New Zealand’s central bank on Monday said banks must report major cyber incidents within 72 hours, as it plans to implement formal cyber reporting requirements in phases through this year.
The move comes after regulated entities supported proposals by the Reserve Bank of New Zealand (RBNZ) on the importance of having access from the central bank to information on cyber resilience.
Having accurate, timely information is key, RBNZ Director of Prudential Policy Kate Le Quesne said in a statement.
RBNZ collaborated closely with New Zealand’s financial markets regulator, the Financial Markets Authority (FMA), to develop shared reporting requirements that can be used for both agencies, Le Quesne said.
“We received useful feedback on ways to simplify and coordinate our processes with other agencies,” Le Quesne said, adding that it was critical that RBNZ adequately understood the nature of risks facing entities and their ability to respond to incidents.

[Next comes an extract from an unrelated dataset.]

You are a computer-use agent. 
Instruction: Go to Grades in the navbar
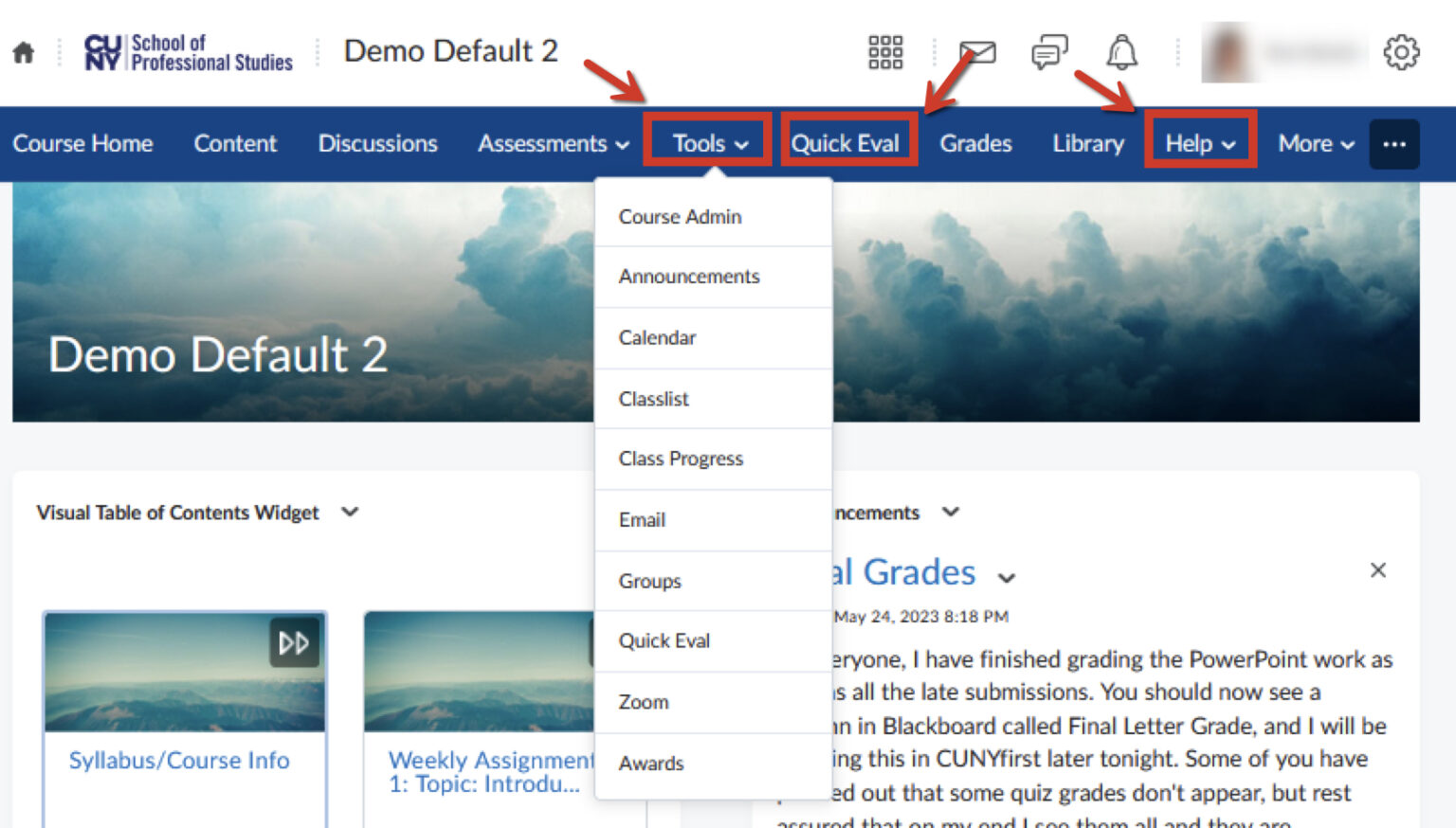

Under the proposed rules, banks must inform RBNZ of all cyber incidents, with large entities required to report all cyber incidents every six months and other entities annually. Self-assessment measures put in place must also be reported.
New Zealand has seen a rise in online break-ins, prompting the government last year to boost its cyber defence by setting up a lead agency to make it easier for the public and businesses to seek help during network intrusions.
RBNZ in 2021 said a cyberattack had breached its data systems and affected a file-sharing service used by the bank to share information with external stakeholders.